TASK BRIEF:
Gather every line from the entries below that contains the word "label".

MATERIAL:
---+---

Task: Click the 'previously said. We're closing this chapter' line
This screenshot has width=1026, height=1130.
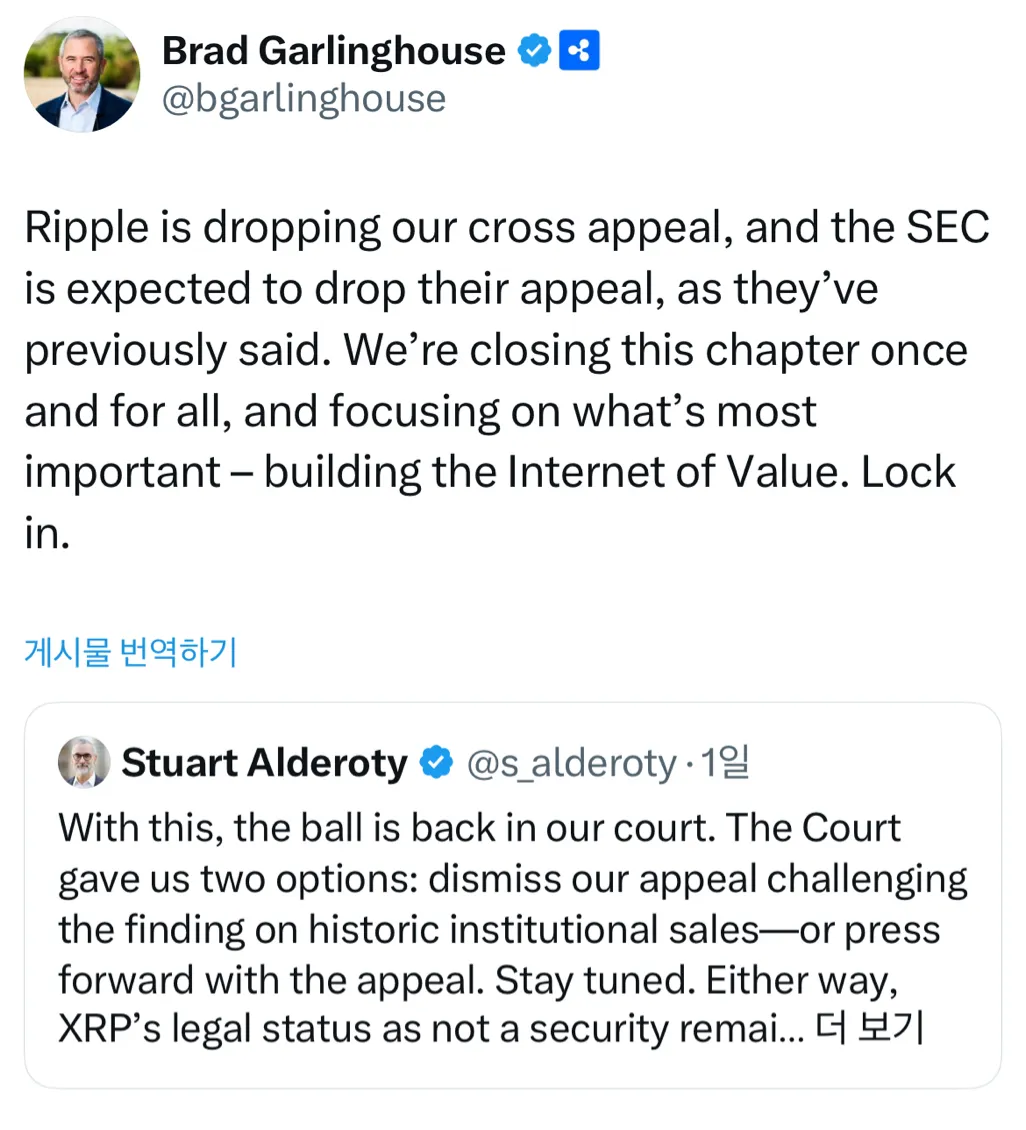Action: pyautogui.click(x=495, y=351)
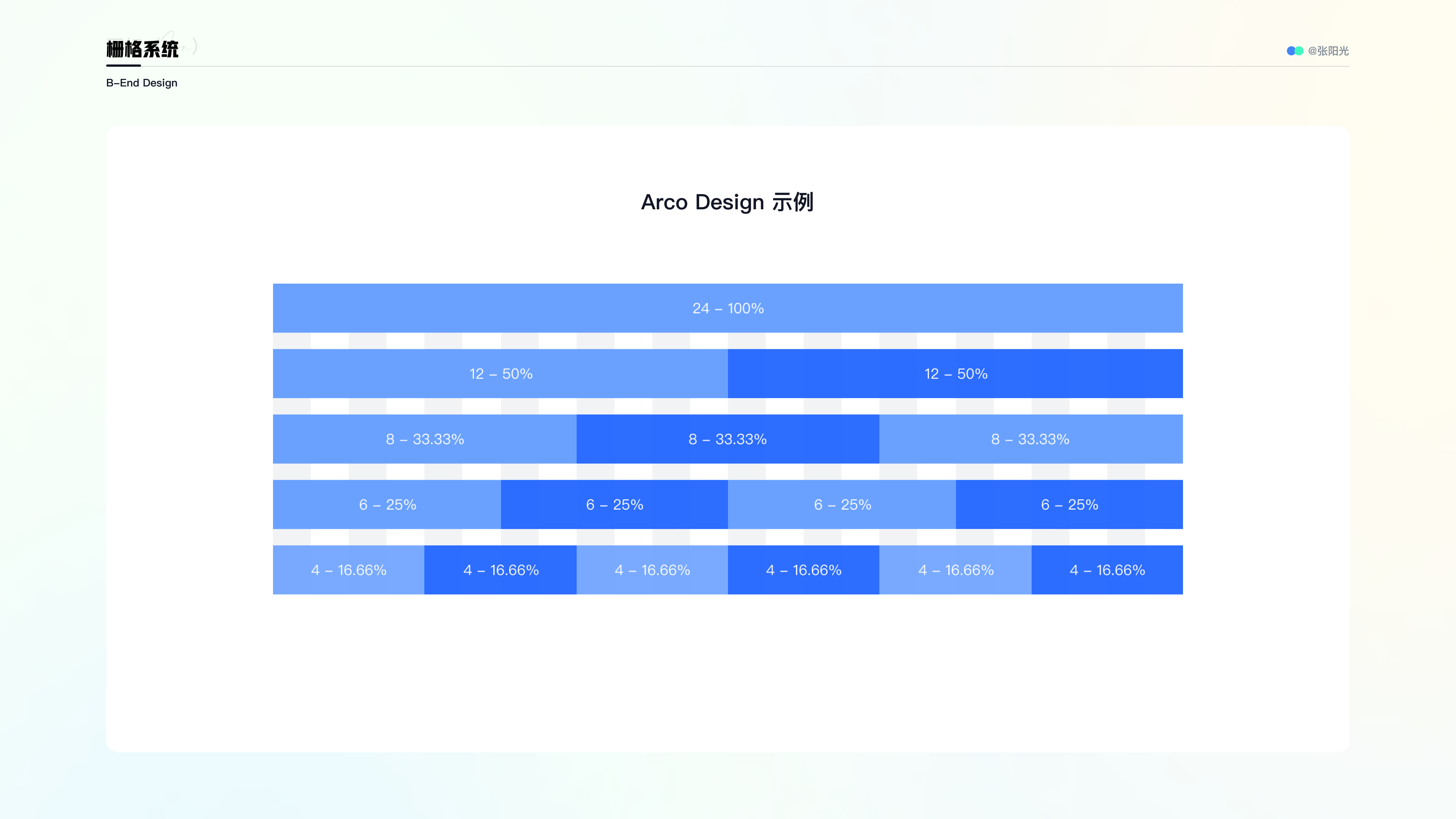Click the last 4 – 16.66% cell

pos(1107,570)
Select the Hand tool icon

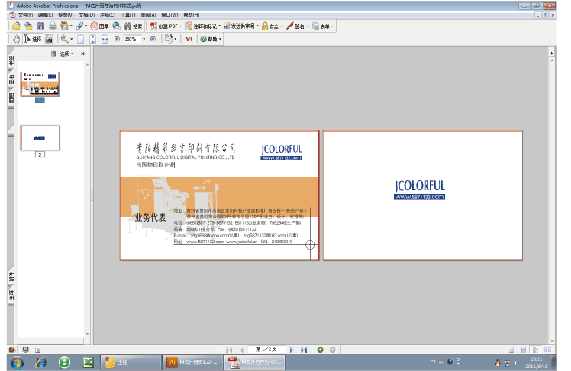pos(16,39)
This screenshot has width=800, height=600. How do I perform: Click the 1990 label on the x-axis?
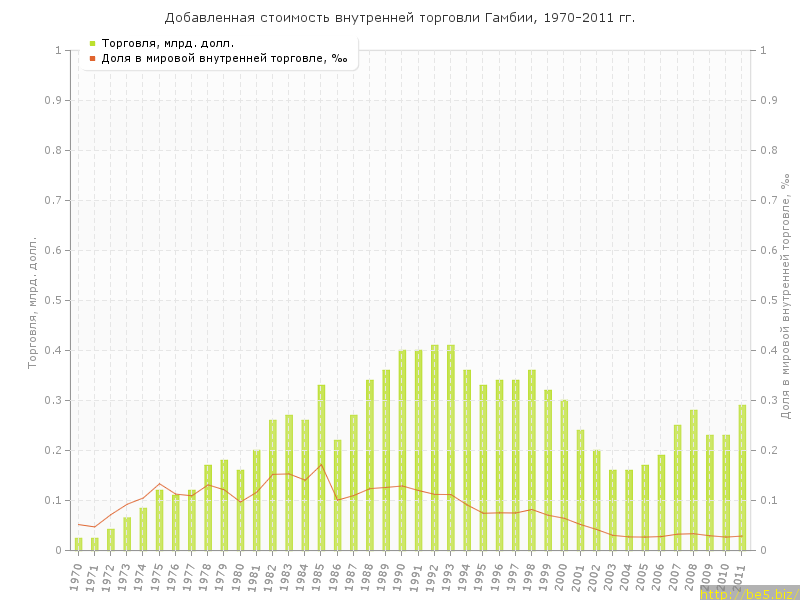tap(402, 576)
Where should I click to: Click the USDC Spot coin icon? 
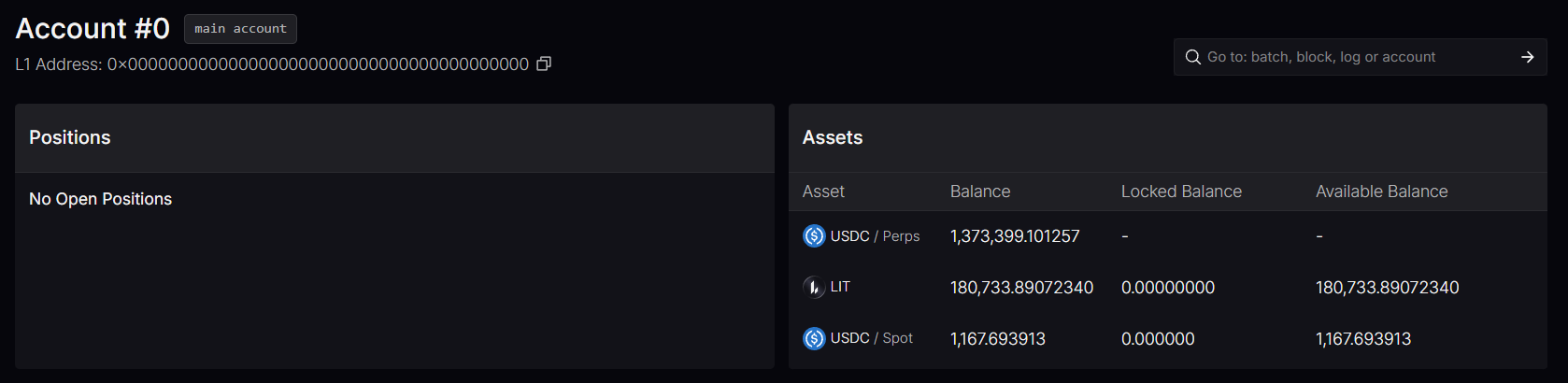tap(814, 338)
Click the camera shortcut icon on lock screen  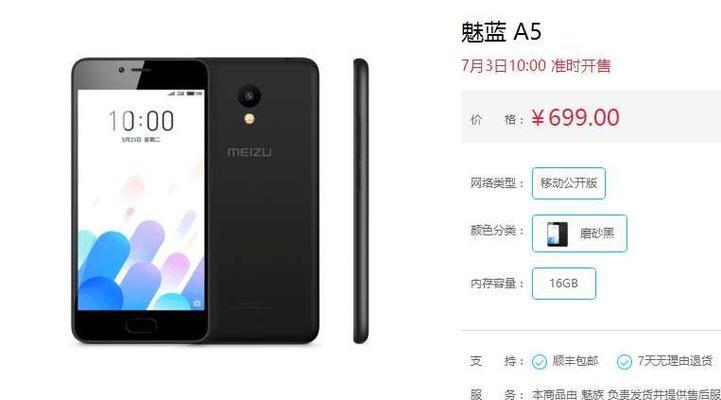[x=197, y=303]
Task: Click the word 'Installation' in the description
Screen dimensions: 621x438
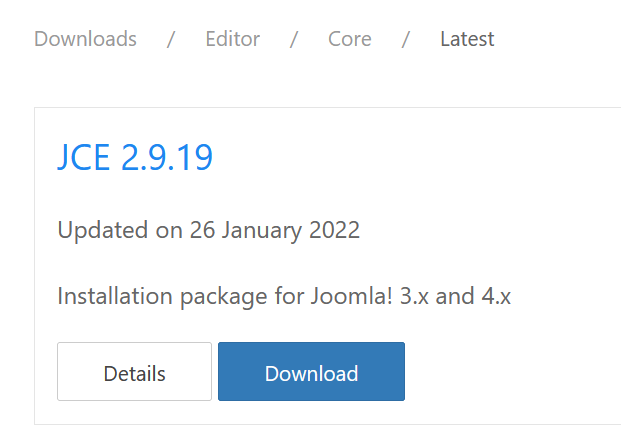Action: (x=115, y=296)
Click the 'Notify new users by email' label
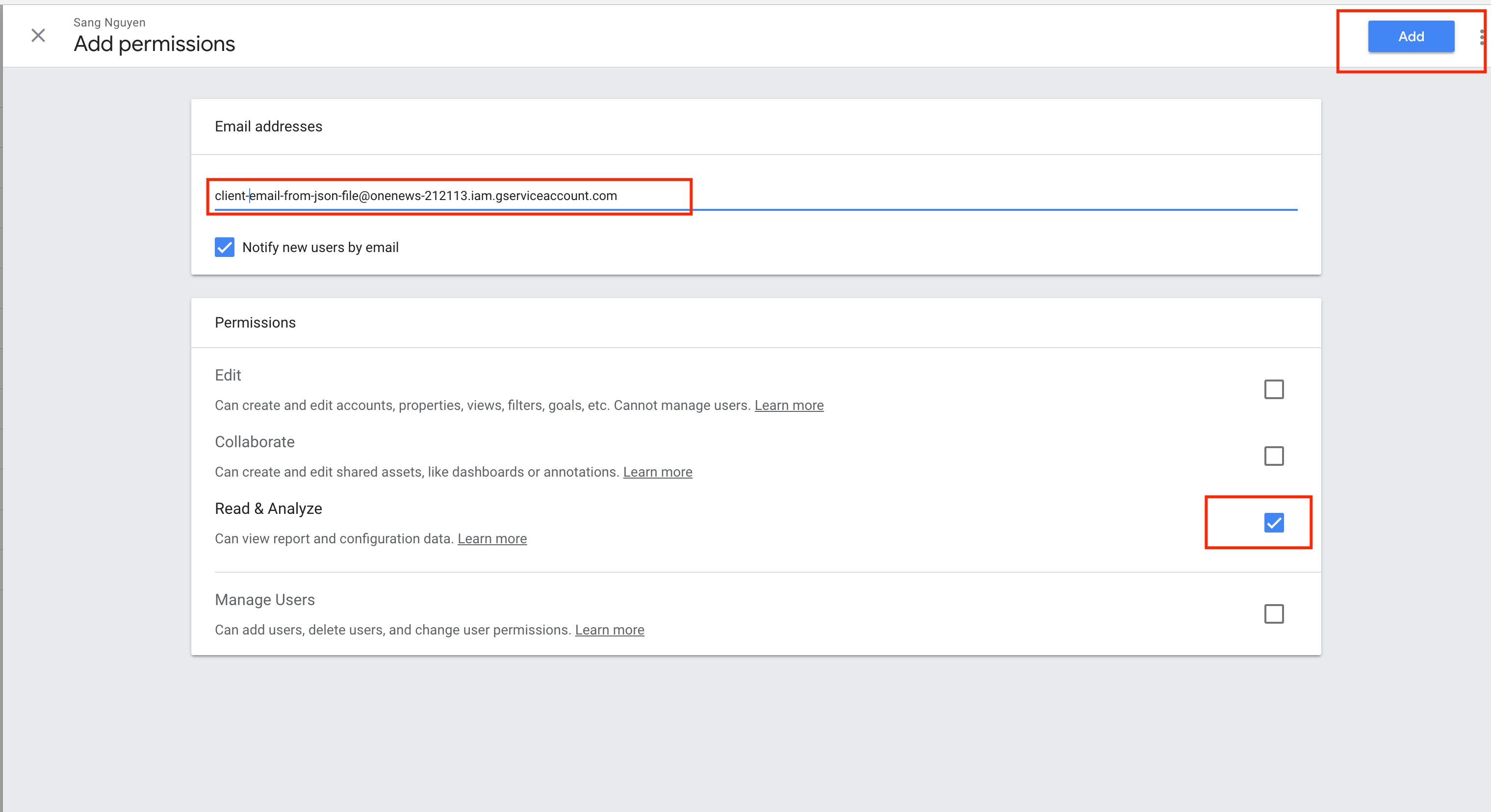This screenshot has height=812, width=1491. point(320,248)
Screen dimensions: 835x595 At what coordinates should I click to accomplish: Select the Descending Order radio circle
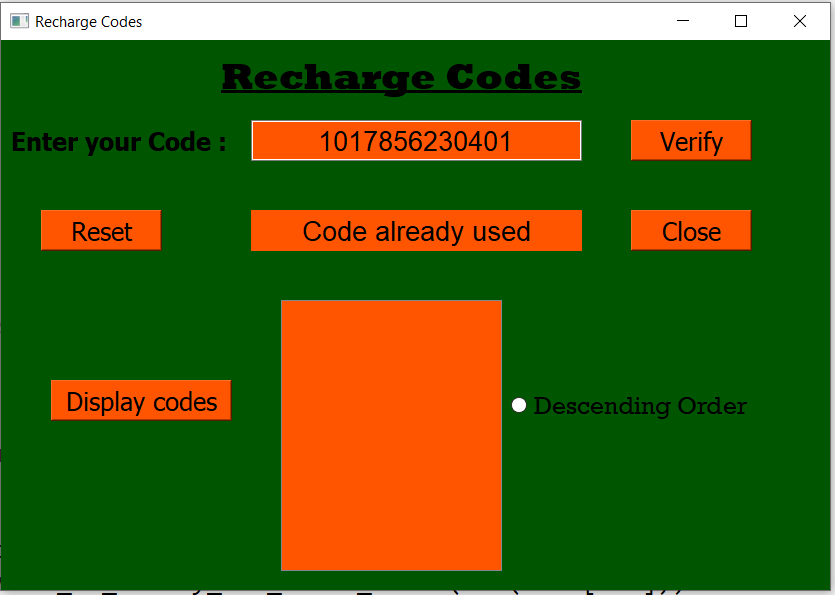click(x=519, y=405)
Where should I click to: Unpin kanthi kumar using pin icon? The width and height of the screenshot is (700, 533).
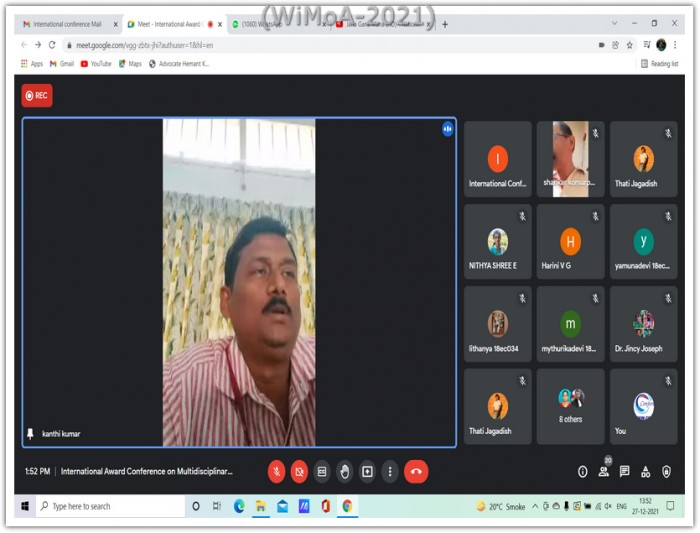pos(30,434)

---+---

RIGHT ANSWER:
This screenshot has width=800, height=600. How do I perform: Click the 1990 label on the x-axis?
Click the 'Notify new users by email' label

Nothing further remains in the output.